Text block ->
┌────────

# castille liquid soap base help please



## my2scents (Mar 23, 2012)

I'm making liquid soap using brambleberrys 100% castille soap base. It says on the website to dilute in boiling water at a rate of 4:1.
It also says it can take up to 8 hours for the paste to disslove & once it does its ready.
My questions are do you keep it on high boiling the whole time? or do you turn the heat off once it boils?
also it says you can thicken it with .1% borax, how do I do this?
add straight borax to the cooled mix or to the mix when its boiling or do I mix it with water first & then add it?
& I suppose I add my fragrance after it cools?
Any help would be apprciated
Thanks


----------



## fiddletree (Mar 24, 2012)

I've never used a pre-made base, but if it is the same as with diluting homemade liquid soap paste, you put the hot water in with the paste, cover, and turn the heat off.  It can take more than 12 hours for olive oil liquid soap paste to fully dissolve.

I've never used borax, so can't comment on that.

With fragrance, I've read that it incorporates better if mixed in with hot soap (diluted).  But, you don't want to add it too hot or it will evaporate, so wait for the temp to decrease to_ below _45C.  Some people mix the fragrance into cool soap without separation problems, though.

└────────

Given problem a -> Give the rows from the line containing "Select the 'data' value in token 0" through the line containing "The width and height of the screenshot is (795, 418)." as a numbered list, leaving out any blank lines.

(Rows excerpted from a collection)
┌────────

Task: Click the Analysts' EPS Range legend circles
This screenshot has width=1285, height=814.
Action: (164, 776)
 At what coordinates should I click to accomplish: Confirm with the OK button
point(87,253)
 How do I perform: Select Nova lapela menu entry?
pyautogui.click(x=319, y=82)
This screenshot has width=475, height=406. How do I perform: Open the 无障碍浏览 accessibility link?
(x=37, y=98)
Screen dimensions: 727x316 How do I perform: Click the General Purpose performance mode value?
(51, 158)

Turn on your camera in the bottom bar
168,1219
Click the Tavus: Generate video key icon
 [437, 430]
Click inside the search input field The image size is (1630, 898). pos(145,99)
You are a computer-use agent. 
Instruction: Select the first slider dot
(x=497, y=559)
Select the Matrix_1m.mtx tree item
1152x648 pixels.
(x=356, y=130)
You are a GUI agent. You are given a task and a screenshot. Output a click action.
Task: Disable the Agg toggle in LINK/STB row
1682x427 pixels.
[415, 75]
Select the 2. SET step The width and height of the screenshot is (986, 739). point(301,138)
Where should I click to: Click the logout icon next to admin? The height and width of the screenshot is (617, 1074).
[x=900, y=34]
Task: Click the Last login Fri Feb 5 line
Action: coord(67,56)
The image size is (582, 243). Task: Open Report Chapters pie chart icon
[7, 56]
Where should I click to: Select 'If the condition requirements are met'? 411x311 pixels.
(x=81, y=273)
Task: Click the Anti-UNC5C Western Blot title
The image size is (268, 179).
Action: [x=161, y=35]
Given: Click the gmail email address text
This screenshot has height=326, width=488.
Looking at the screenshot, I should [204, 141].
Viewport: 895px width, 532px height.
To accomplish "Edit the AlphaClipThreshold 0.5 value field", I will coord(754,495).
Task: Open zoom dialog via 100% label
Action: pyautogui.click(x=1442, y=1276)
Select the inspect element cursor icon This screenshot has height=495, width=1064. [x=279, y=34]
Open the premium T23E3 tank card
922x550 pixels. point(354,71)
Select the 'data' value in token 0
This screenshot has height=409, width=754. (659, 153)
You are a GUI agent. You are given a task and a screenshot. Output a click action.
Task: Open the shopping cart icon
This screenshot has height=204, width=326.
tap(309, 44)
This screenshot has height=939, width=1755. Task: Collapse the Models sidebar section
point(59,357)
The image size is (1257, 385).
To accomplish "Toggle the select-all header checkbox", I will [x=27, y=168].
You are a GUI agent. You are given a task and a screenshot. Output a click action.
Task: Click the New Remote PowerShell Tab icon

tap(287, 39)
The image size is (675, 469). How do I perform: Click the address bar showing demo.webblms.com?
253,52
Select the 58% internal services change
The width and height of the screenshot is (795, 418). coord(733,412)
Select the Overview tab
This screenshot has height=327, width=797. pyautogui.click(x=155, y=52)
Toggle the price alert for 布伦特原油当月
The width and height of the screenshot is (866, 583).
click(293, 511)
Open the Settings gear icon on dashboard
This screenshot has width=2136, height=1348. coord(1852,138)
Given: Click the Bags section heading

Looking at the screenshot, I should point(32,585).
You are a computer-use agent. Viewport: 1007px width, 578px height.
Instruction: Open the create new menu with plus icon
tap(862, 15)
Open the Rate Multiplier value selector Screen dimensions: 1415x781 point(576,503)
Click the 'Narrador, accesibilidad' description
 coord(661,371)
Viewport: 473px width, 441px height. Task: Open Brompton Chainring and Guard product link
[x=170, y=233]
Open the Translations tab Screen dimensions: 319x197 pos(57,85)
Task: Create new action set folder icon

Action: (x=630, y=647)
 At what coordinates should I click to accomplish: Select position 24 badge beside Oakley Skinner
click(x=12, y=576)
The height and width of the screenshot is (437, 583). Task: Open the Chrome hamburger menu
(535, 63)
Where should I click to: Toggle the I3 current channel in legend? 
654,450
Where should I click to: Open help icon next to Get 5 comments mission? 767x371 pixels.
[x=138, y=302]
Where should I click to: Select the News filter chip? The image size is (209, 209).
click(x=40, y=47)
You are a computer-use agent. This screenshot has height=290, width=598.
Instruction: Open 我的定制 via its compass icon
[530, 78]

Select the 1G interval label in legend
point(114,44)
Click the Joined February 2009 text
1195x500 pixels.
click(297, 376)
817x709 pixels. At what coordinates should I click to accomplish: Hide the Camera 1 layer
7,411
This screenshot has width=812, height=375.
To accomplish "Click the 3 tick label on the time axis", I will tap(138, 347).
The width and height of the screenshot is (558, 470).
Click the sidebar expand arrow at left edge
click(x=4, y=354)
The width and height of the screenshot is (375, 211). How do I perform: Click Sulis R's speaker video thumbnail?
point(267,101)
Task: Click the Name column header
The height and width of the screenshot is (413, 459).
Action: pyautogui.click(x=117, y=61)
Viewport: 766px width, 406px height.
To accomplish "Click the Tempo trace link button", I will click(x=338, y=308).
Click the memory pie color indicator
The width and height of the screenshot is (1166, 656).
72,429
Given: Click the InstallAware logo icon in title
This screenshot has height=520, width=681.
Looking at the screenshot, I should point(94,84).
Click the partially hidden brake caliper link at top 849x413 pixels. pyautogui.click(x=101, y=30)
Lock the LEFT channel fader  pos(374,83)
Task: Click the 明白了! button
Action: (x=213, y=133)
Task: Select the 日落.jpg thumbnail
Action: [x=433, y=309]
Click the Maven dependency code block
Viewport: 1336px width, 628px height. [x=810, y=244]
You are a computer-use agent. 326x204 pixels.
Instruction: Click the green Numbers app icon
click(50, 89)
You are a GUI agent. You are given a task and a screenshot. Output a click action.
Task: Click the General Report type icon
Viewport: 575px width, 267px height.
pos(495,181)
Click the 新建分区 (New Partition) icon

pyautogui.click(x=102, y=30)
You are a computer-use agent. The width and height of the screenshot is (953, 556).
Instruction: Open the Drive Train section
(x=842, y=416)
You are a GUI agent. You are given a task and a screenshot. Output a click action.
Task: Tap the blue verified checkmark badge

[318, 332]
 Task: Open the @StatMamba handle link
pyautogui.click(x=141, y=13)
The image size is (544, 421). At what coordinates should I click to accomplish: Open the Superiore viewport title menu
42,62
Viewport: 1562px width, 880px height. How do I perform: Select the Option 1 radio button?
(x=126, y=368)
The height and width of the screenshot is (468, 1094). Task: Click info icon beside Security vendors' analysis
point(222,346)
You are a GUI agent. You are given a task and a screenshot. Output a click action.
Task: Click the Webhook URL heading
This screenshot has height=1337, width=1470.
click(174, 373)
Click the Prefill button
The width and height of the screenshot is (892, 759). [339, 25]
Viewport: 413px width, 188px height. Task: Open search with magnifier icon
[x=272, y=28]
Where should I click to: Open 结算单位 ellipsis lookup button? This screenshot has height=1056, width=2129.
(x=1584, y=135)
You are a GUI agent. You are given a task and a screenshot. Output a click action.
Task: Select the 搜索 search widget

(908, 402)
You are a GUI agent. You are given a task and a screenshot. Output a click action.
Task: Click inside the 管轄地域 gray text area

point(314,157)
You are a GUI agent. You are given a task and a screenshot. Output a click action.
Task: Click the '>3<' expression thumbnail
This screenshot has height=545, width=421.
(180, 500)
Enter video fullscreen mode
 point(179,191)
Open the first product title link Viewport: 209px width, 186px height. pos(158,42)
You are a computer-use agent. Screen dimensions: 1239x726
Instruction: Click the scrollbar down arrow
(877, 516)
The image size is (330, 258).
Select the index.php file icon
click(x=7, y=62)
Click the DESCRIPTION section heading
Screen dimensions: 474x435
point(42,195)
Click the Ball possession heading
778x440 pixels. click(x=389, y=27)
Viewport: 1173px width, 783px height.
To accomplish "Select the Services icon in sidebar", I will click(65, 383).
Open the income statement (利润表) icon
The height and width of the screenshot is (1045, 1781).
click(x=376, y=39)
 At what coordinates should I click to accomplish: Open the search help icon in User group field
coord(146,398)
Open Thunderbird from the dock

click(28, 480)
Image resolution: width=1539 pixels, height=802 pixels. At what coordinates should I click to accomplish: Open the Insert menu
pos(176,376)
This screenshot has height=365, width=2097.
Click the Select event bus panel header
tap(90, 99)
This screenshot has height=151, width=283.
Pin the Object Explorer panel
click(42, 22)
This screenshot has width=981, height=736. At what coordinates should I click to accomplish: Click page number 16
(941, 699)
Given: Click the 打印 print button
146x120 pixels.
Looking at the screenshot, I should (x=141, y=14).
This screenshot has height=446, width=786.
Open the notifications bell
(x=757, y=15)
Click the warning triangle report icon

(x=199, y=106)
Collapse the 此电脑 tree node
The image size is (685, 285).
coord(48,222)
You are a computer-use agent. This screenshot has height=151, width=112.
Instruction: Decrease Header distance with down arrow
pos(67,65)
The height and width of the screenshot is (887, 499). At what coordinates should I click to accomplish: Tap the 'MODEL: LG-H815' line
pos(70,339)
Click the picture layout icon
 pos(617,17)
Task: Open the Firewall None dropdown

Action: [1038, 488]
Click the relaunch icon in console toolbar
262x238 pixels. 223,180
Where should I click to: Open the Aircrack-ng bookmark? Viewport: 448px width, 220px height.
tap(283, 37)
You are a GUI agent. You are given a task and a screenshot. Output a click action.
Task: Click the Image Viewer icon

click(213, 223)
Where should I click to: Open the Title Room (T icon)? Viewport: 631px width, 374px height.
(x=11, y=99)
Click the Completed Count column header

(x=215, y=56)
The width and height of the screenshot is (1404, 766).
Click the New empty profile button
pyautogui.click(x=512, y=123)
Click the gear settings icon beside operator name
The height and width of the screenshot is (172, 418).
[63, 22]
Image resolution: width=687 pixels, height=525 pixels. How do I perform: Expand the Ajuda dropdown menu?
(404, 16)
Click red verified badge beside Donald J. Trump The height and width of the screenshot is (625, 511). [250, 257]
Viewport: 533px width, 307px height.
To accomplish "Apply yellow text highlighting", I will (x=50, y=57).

└────────

Given problem b -> Extract the stretch of the soap base thread from "# castille liquid" through "rate of 4:1.", copying it word for word.

Complete answer a ->
1. Select the 'data' value in token 0
2. This screenshot has height=409, width=754. (659, 153)
3. You are a GUI agent. You are given a task and a screenshot. Output a click action.
4. Task: Open the shopping cart icon
5. This screenshot has height=204, width=326.
6. tap(309, 44)
7. This screenshot has height=939, width=1755. Task: Collapse the Models sidebar section
8. point(59,357)
9. The image size is (1257, 385).
10. To accomplish "Toggle the select-all header checkbox", I will [x=27, y=168].
11. You are a GUI agent. You are given a task and a screenshot. Output a click action.
12. Task: Click the New Remote PowerShell Tab icon
13. tap(287, 39)
14. The image size is (675, 469). How do I perform: Click the address bar showing demo.webblms.com?
15. 253,52
16. Select the 58% internal services change
17. The width and height of the screenshot is (795, 418). coord(733,412)

Complete answer b ->
# castille liquid soap base help please



## my2scents (Mar 23, 2012)

I'm making liquid soap using brambleberrys 100% castille soap base. It says on the website to dilute in boiling water at a rate of 4:1.